そして今回の依頼は、帝国の王子からだった。
代理人から聞いた要件はこんな感じだ。
「南にある魔族の町に用がある。その為に森の中で遭遇すると思われる魔物を、退治もしくは逃走の手引きをしてほしい。報酬はドワーフの鍛冶師が作ったミスリル製の鎧だ」
ドワーフの作ったミスリル製の鎧!?
そんな高価な物、普通なら手に入らない逸品だ。
今までの経験上、500人もの大人数での逃走などした事が無いが、退治であれば問題は無い。
それに魔族への用なら報酬に関係無く、なるべく手助けをしたいと思っていた。
そして帝国兵を連れての旅がこんな事だったとは、思いもよらなかったんだ。
最初に訪れた場所は、ミノタウロス達が住んでいた場所。
村というより集落だった。
アタイは想像よりもおとなしいミノタウロス達を見て、友好的に話し掛けに行こうとした。
そしたら帝国の奴等、何も言わずに弓矢を放ち、ミノタウロスに攻撃を仕掛けるじゃないか!
何も聞かされていなかったせいもあり、茫然としていたアタイは、隊長に激しく抗議した。

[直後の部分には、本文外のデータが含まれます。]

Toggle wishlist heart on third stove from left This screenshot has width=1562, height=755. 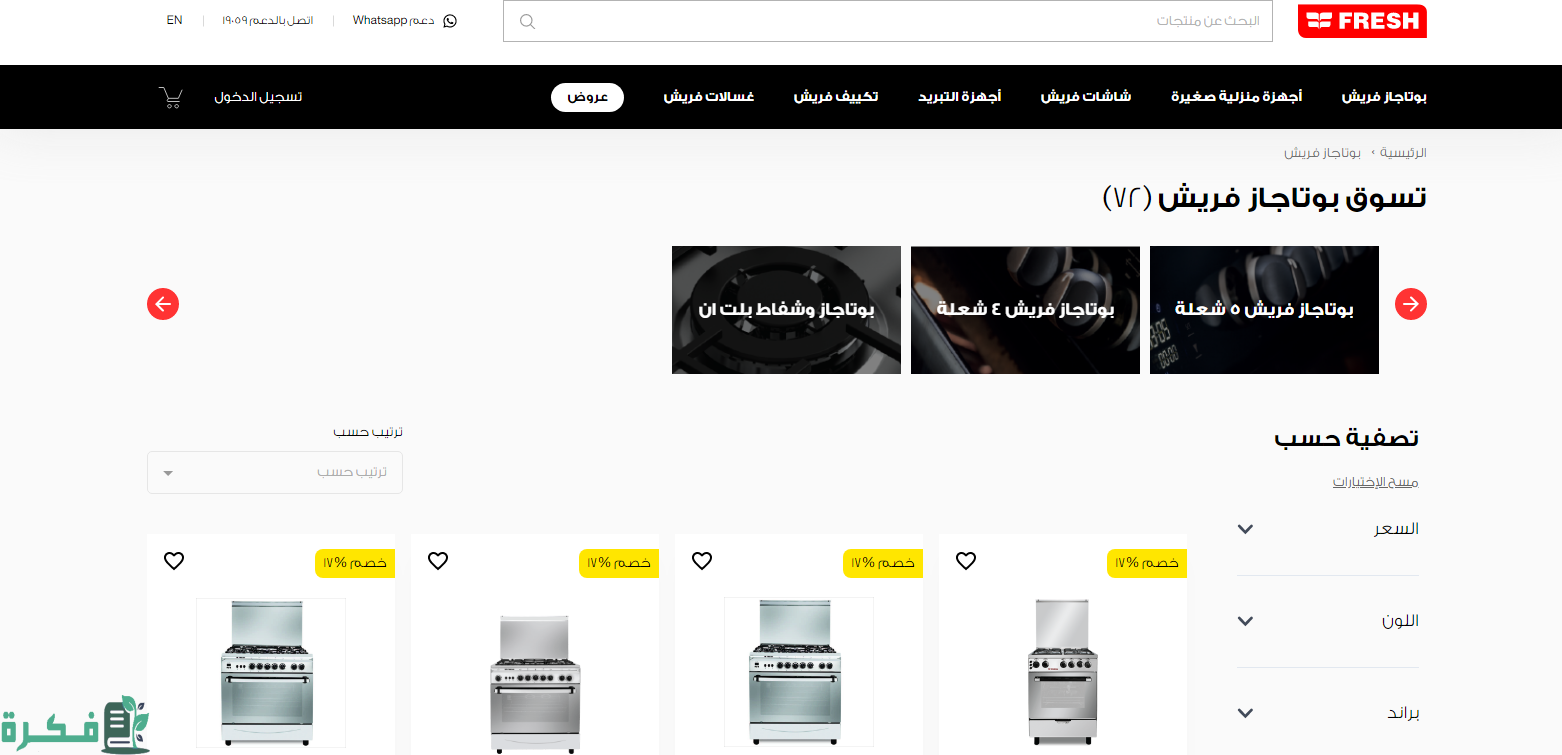pos(702,561)
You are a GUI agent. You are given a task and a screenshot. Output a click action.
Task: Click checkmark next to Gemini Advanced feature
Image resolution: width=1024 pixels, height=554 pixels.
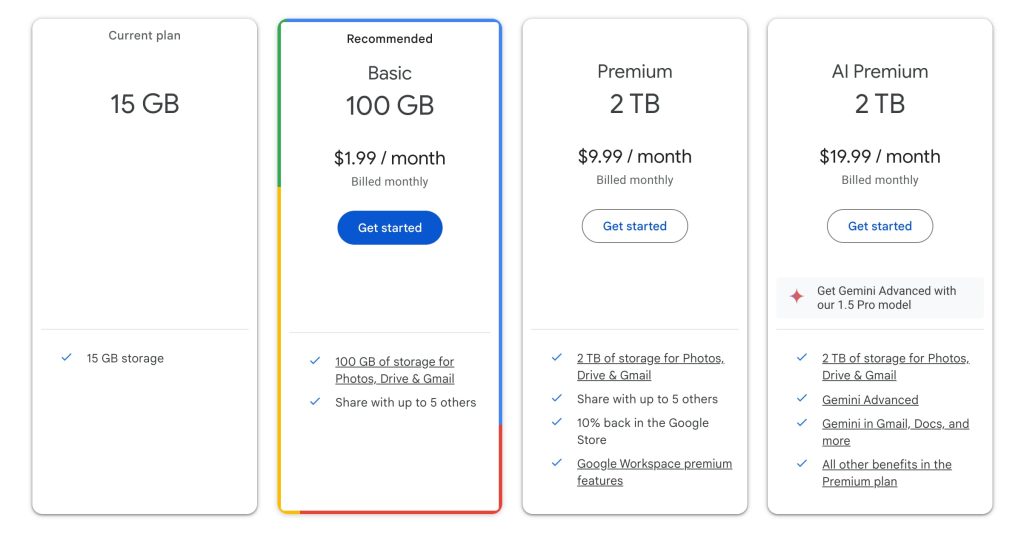[x=801, y=399]
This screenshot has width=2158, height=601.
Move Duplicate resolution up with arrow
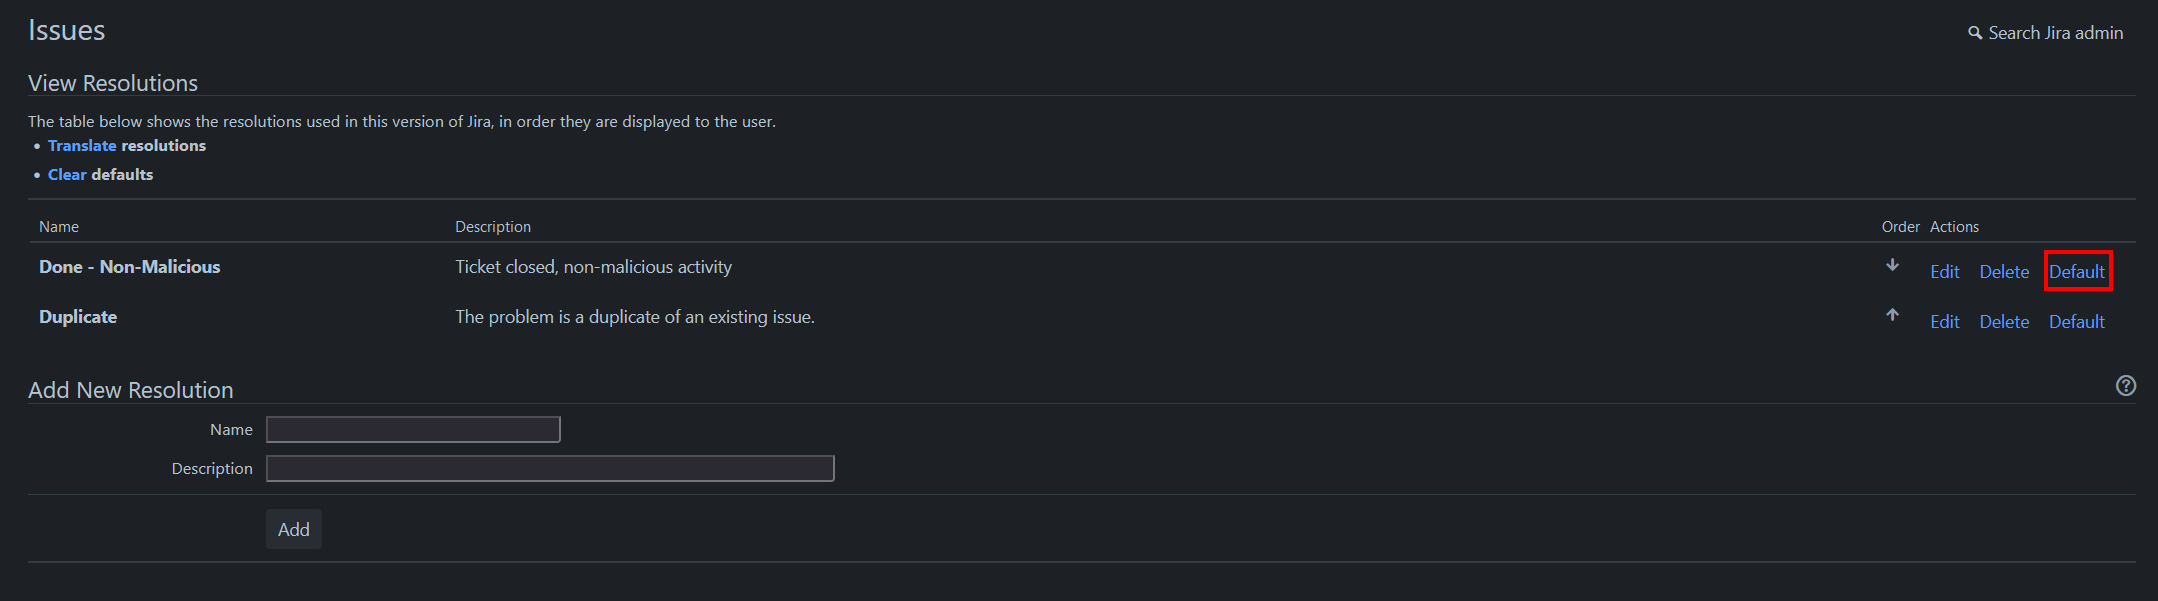[x=1892, y=315]
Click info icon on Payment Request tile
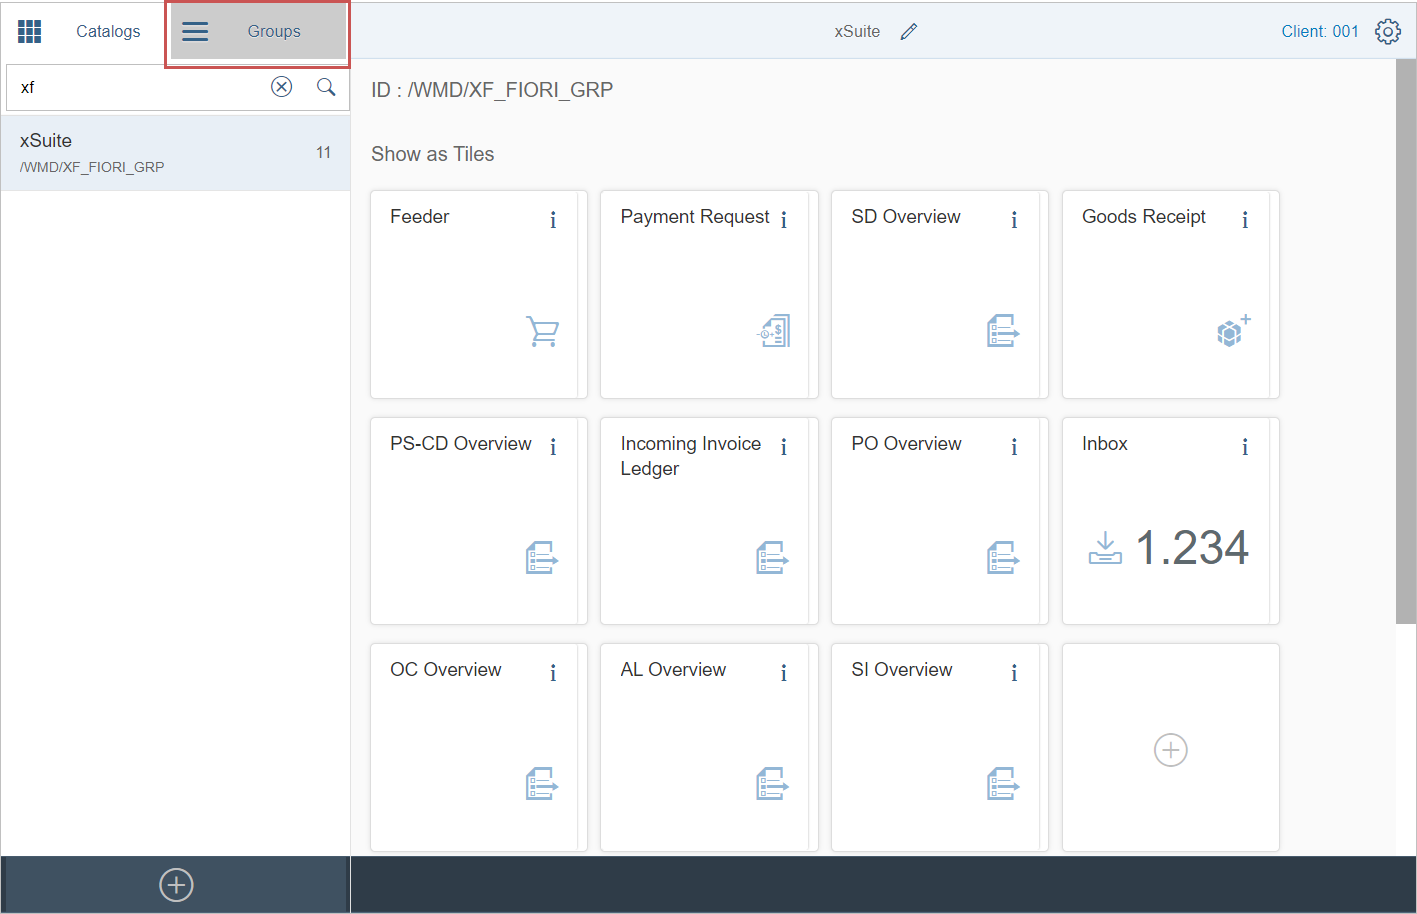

「こんな事をする為に連れてこさせたのか!?ミノタウロスに攻撃を仕掛けるなんて聞いてないぞ!」
「聞いてないのは当たり前だな。話してないんだから。お前のおかげで、兵達を魔物との戦いで疲弊させずに済んだ。帝国の為に役に立てた事、褒めてやる」
「ふざけるな!ミノタウロス達を殺して、どうする気だ!?」
「ミノタウロスを殺すわけないだろう。コイツ等は本番の為の道具だ。次はオーガの町へ攻撃を仕掛ける!ミスリル製の装備で固めているとはいえ、奴等は強力な魔族だ。少しでも戦力を削ぐ為に、先にコイツ等を利用して共倒れをさせるのだ」
それを聞いて、アタイは絶句した。
アタイの行動が、魔族を滅ぼす事に繋がっていく。
ホブゴブリンに助けられた恩を、仇で返す仕打ち。
強く握りしめた拳からは、血が滴り落ちている。
怒りに身を任せ、隊長の胸ぐらを掴んだところで、アタイは多くの帝国兵から剣を向けられた。
人を斬った経験が無いアタイと、軍人である帝国兵では対人経験に差があり過ぎた。
戦えば何人かは倒せるかもしれないが、500人近いうちの数人を斬ったところで焼け石に水。
無駄な力を使うのをやめた。
その日から帝国兵からの扱いが一変し、今まで隠していた態度が表に出てきた。
「おい、デカ女。お前も次の町でオーガと間違えて、斬っちまうかもな。せいぜい敵と間違われないように気を付けろよ?ギャハハハハ!」
そのような罵詈雑言を浴びせ、酒を飲みながら騒ぎ立てる。
酔った連中が縄で縛っているミノタウロス達に向け、矢を放ったり短剣を投げつけたりしている。
人とは思えない行動を目にし、止められない自分に苛立つ。
何も出来ない自分の姿に、身体は大きくなってもあの頃のままだと、見えない所で涙を流した。
そして、とうとうオーガの町へ着いた。
着いてしまった。
アタイは此処までの道のりを遠回りしながら進んだが、ミノタウロスから道を確認した隊長にバレてしまい、途中からは正規の道で行く事になってしまった。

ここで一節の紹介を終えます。